Treatment for hand, foot, and mouth disease involves keeping the child comfortable and supported. Tylenol, Motrin or cool, soft foods like yogurt pouches will soothe their pain due to the lesions in the throat.
“The thing I tell parents is that in the beginning they (the child) look fine but don’t feel good. Once they get better, they feel good but don’t look fine (due to the painless rash on the body),” said Carol M. Steiner, MD, FAAP, an experienced pediatrician with TPMG James River Pediatrics in Newport News.
Children who’ve had hand, foot, and mouth disease can usually return to school once they aren’t running a fever. Some daycares or childcare services may be leery to send children back until the lesions on the skin have resolved themselves, however, this is not necessary. The lesions will typically resolve within five to seven days of treatment. In some cases, skin conditions like eczema will exacerbate the lesions which may require topical antibiotic treatment.
- Lyme Disease
The rash associated with Lyme disease is often referred to as a bullseye rash because it presents with alternating rings clear skin and redness.

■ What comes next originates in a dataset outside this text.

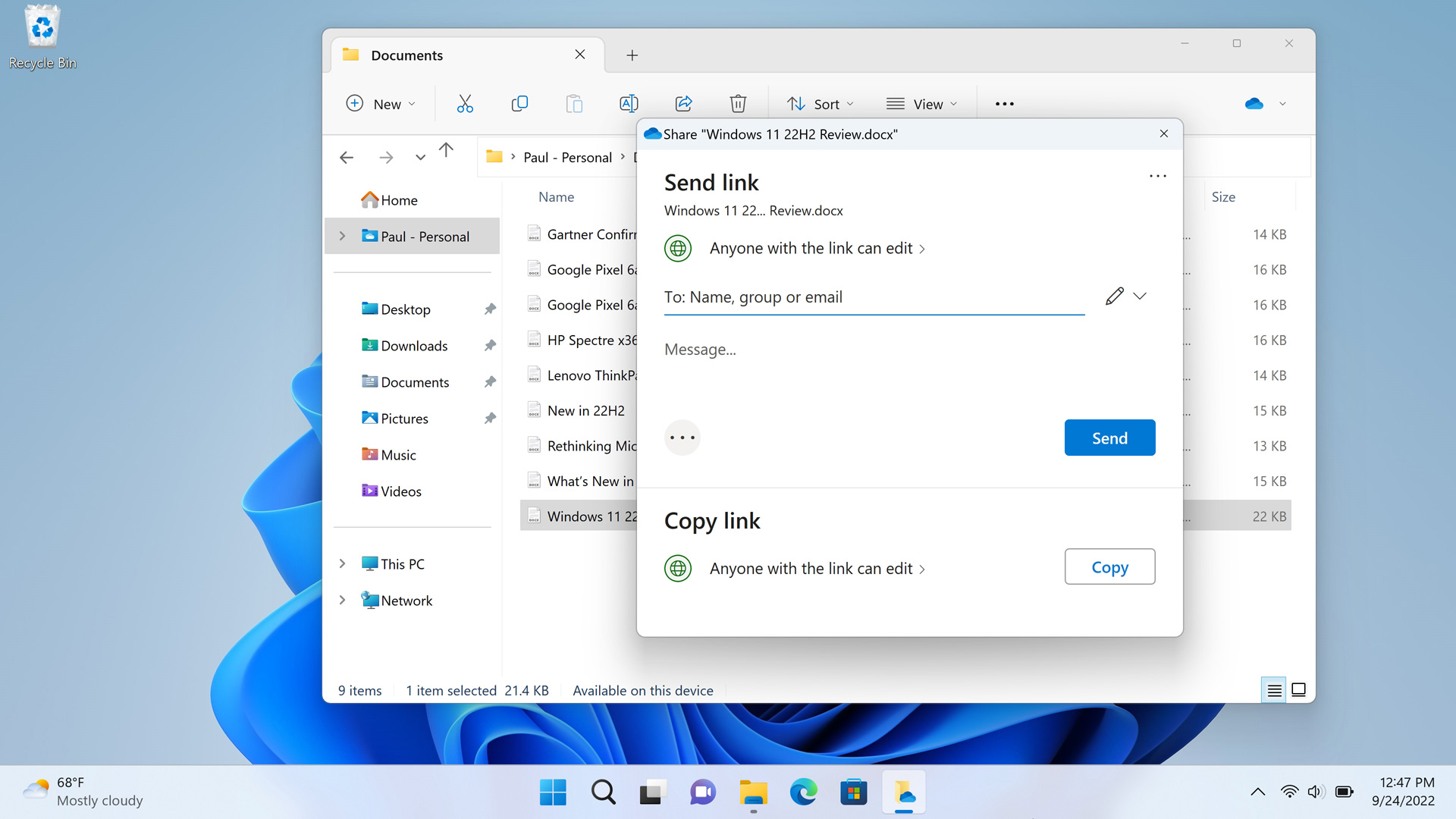Expand the Paul - Personal tree node
Screen dimensions: 1456x819
(x=342, y=237)
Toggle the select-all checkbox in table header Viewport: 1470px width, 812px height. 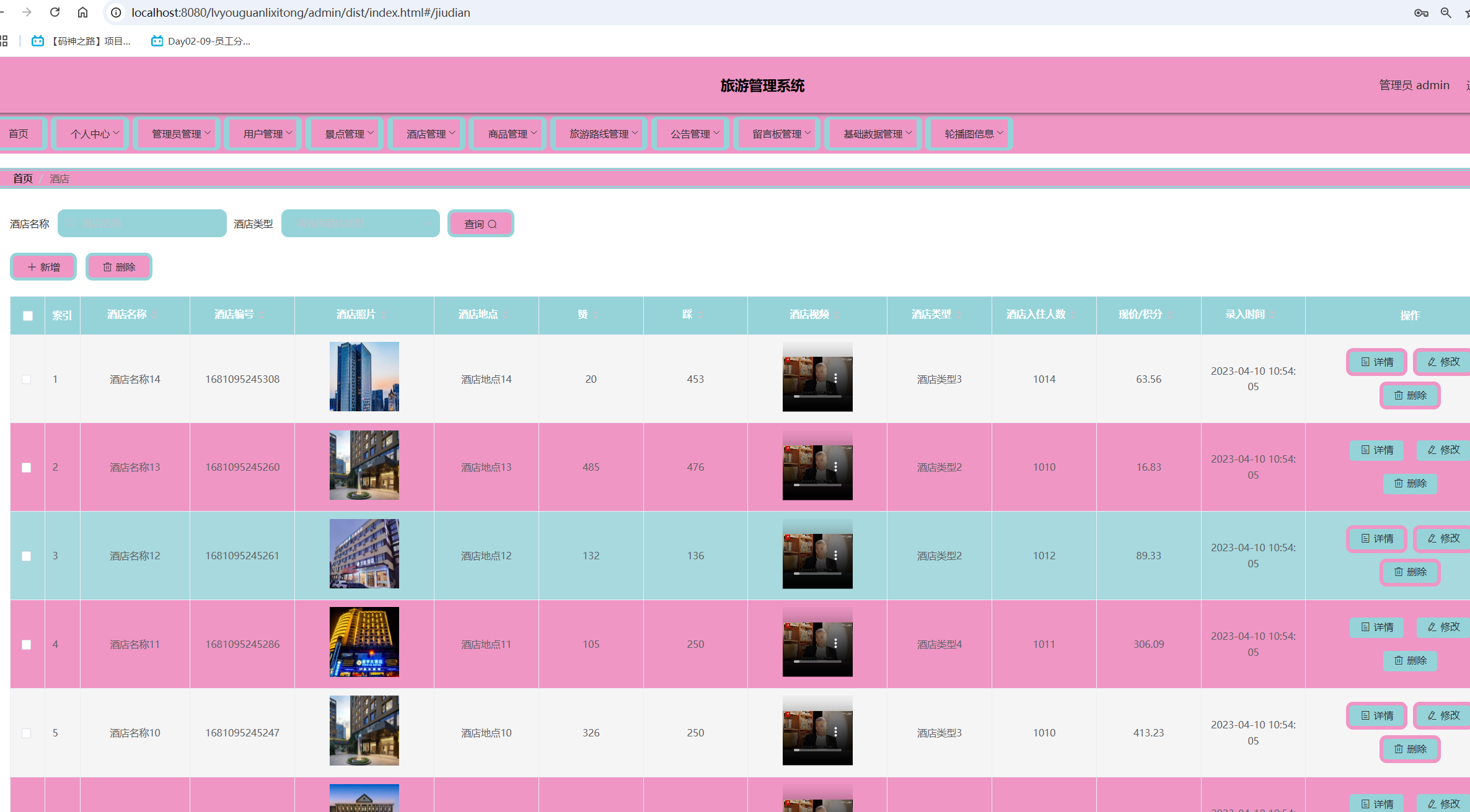point(28,316)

The rash typically appears within a couple of weeks after being bitten by a tick carrying the organism that causes Lyme disease. Contrary to common misconception, this rash can appear anywhere on the body after being bitten, not just at the site of the bite. This rash isn’t always accompanied by concerning symptoms like other rashes; however, it is important that you exercise caution as it may lead to some serious side effects. Left untreated, Lyme disease has the potential to cause significant damage to your tissues, joints, and nervous system.
If your child has been bitten by a tick, closely monitor them and see your pediatrician as soon as possible if they exhibit the rash or begin to experience fever or fatigue. Since testing for this disease take a long time to come back, doctors typically treat a suspected case of Lyme disease with antibiotics immediately rather than test.
- Petechiae
One of the more serious rash presentations, petechiae are little, red dots that won’t blanch when you touch them. Small purple bumps called purpura can also present with petechiae. If your child has petechiae, you’ll want to take them to the nearest emergency room as soon as possible.

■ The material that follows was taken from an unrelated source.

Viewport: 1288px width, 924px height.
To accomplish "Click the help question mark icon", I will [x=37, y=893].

Is this just a rash or something more?
The bottom line? If you’re worried about your child’s skin rash, call your primary care provider for the next steps. It’s better to eliminate doubt and keep your children safe and comfortable. At TPMG James River Pediatrics, concerned parents can also choose to come in for a physical visit or send pictures of the rash via the patient portal for examination. In some cases, your doctor may need to see the rash in person to prescribe medication or render a diagnosis.
About Dr. Carol M. Steiner, MD, FAAP
TPMG board certified pediatrician, Carol M. Steiner, MD, FAAP has over 22 years of experience caring for patients from the first days of life to young adulthood. A premature infant herself, Dr. Steiner’s experience with a devoted pediatrician inspired her to enter the medical field. She graduated from the University of North Carolina at Chapel Hill with a Bachelor of Science in Medical Technology and earned her medical degree from Georgetown University in Washington D.C.
TPMG welcomed Dr. Carol Steiner to TPMG James River Pediatrics in 2019.